The package contains programs, tracediff and hetscan, which can
automatically compare patient and reference traces to find point mutations
and heterozygous bases. Comparison is performed by aligning the patient and
reference traces and then analysing their differences.
Users can set parameters which control the sensistivity
of the algorithms (and hence which determine the ratio of false negative and
positive results). Tracediff adds tags of type "mutation" to the
patient
files, and hetscan of type "heterozygous". The tags contain the numerical scores achieved
at the site of the reported base changes, and they can be viewed via the gap4 editor.
Tracediff and hetscan are normally run via pregap4.
The readings are stored aligned in a gap4 database. From here they can be
viewed at three levels. The aligned sequences and traces can be displayed
using the editor as shown in figures 1-5, and an overview obtained via the
template display.
Figure 7. The template display showing the whole of the BRCA1 gene (exons in green).
The view obtained from the Template display and shown in Figure 7 is not of
practical use but serves here to illustrate the overall
arrangement of the data for our chosen example the BRCA1 gene. This figure
shows the entirety of the EMBL entry HSLBRCA1 with its exons marked
in green. Only exon 11 has patient trace data stacked above it.

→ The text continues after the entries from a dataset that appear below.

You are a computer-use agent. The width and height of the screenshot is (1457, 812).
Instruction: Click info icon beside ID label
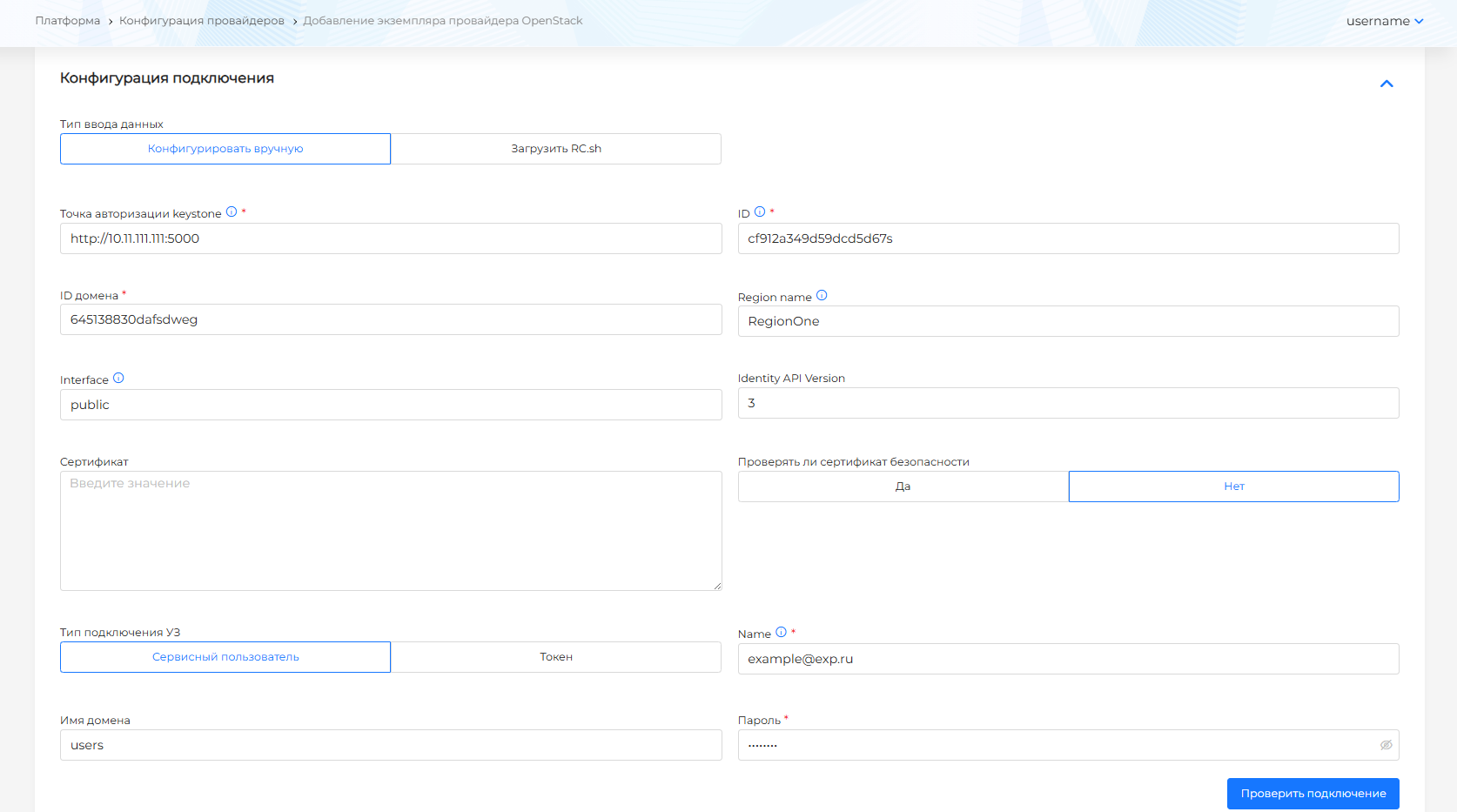pyautogui.click(x=760, y=211)
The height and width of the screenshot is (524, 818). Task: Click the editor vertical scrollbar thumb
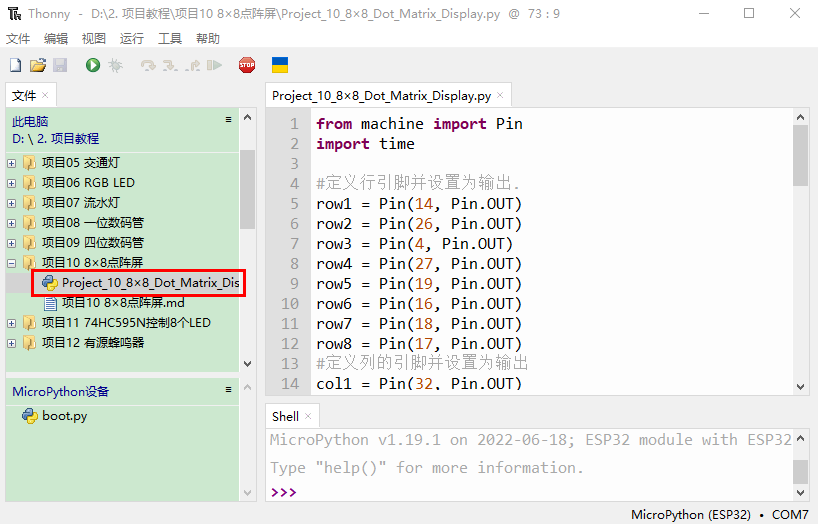800,155

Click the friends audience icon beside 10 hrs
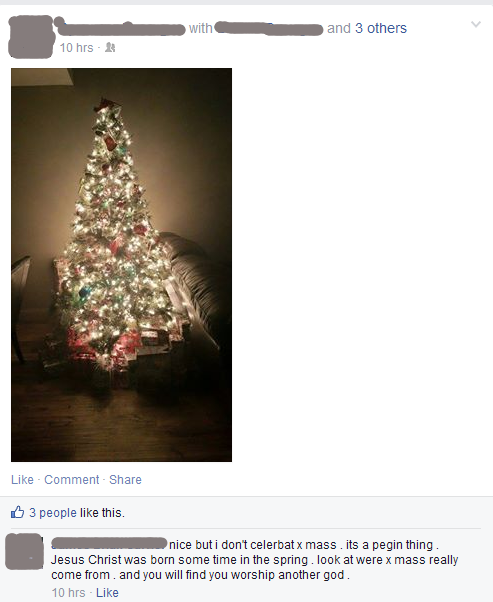pos(110,48)
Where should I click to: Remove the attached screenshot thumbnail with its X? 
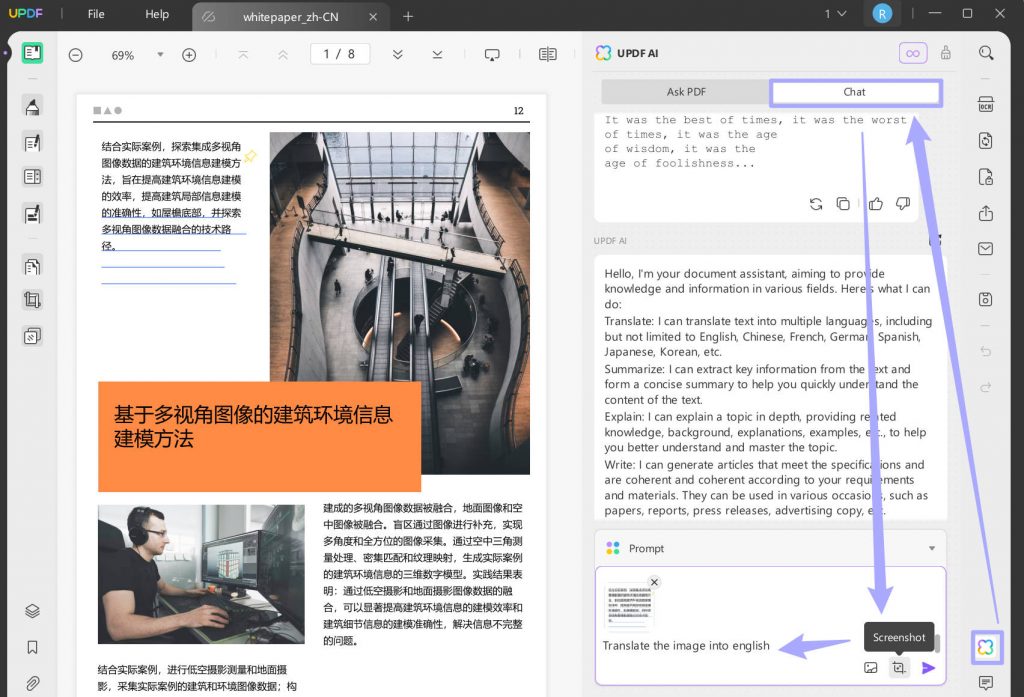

Figure 8. A zoomed-in version of the data shown in Figure 7.
Here we can see all the readings
covering exon 11. Forward readings are light blue, reverse readings orange,
primers are
marked in yellow, mutations in red and orange.
A common mutation appears in the leftmost set of readings and illustrates
the value of using the template display for visualising the overall pattern
of the tagged mutations.
Although designed originally for handling shotgun sequence data the editor
contains additional functionality for dealing with mutation data. Typical
examples of the look of the editor
are given above in Figures 3 and 4. From within the editor the trace displays
can be requested and viewed.
The current version of the gap4 editor contains very many options that are
not needed for mutation data. Given sufficient demand a version tailored for
mutation studies could be produced. For now it might make it easier to understand
the program if its origin as a genome assembly program is borne in mind.

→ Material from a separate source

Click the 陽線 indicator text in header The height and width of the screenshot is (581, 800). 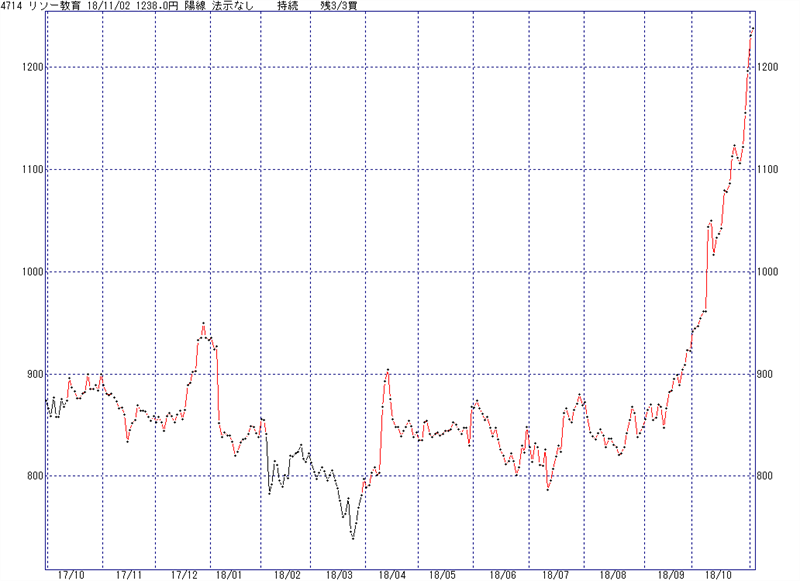tap(193, 6)
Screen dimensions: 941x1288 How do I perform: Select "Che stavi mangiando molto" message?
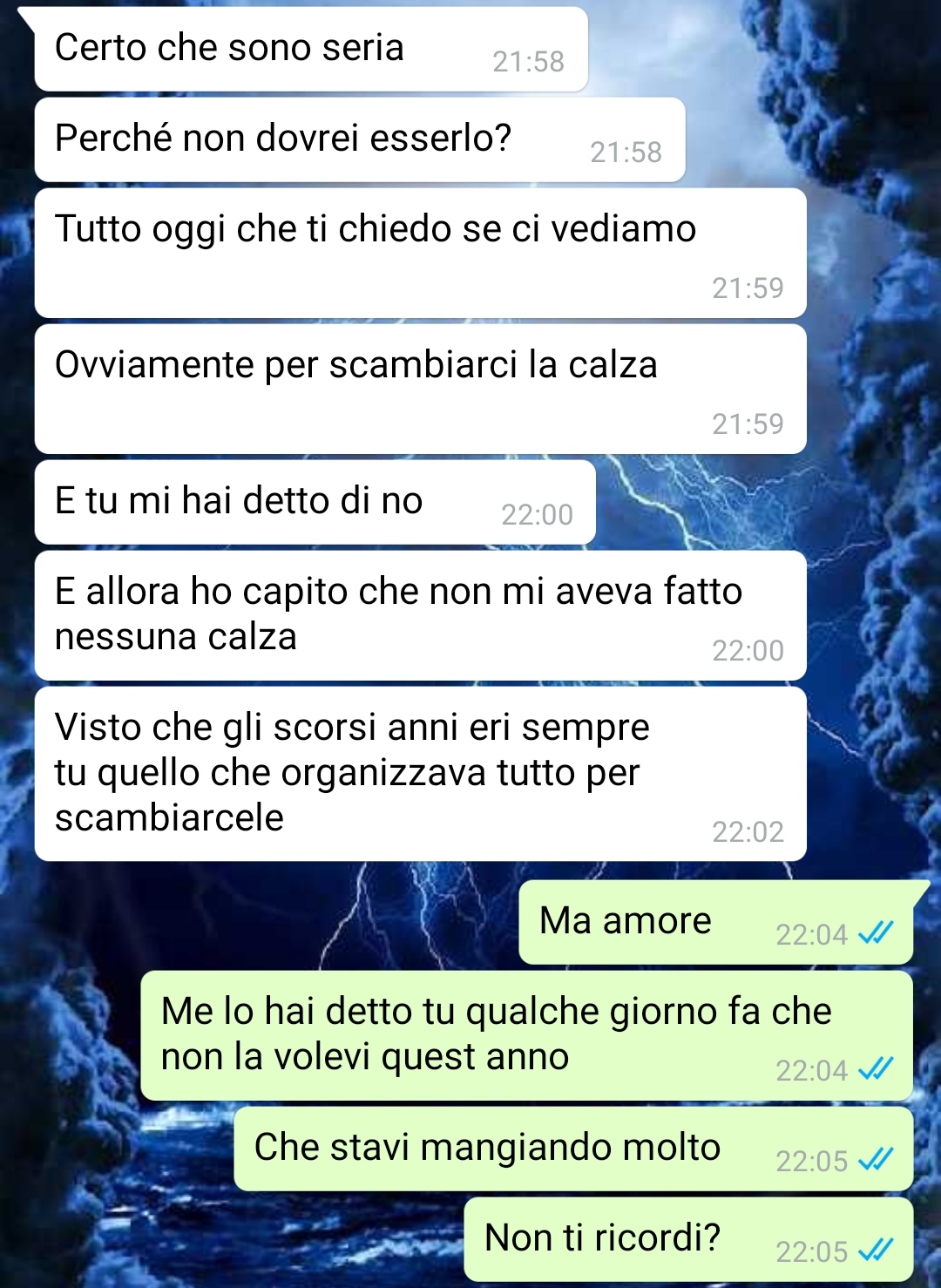tap(573, 1149)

Here we outline the options and settings relevant to mutation studies.
The assignment of reference sequence and traces is described above. From the
editor they can be set by right clicking on the reading names.
Gap4 enables segments of sequences to be annotated (or tagged). Each tag
has a type (eg primer) and each type has an associated colour. Each instance
of a tag can include editable text. This text can be viewed and edited by right
clicking on the tag and selecting "Edit tag", after which a text box will appear.
Gap4 can display annotations/tags as background colour and the user can specify
which tag types are shown. For mutation studies the following tag types may
usefully be activated, and all others turned off. Using the "Set Active Tags"
option in the "Settings" menu first click on "Clear all".
Then click on "primer".
To add further types
you must hold down the "Ctrl" key on the keyboard while clicking.
Now scroll down and click on "Mutation", "Heterozygous" and "FEATURE CDS".
Add any others required, then click "OK".
The following configurations are performed via the "Settings" menu.
Gap4 has three consensus generation algorithms. When using a reference
sequence it is convenient if the consensus shown in the editor is forced
to be the same as the reference. This will be the case if either
the "Weighted base frequencies" or the "Confidence values" consensus algorithms
are being used. This selection is made using the "Consensus algorithm" option.
Translations are shown in what gap4 refers to as the "Status" line.
To enable automatic translation of the exons defined in the reference sequence,
in the "Status Line" option set "Translate using feature tables".
To enable automatic display of trace diferences, in the "Trace Display" option
set "Auto-Diff Traces".
To show only the base differences between the consensus/reference, set
"Highlight Disagreements". These can be shown by dots or colour.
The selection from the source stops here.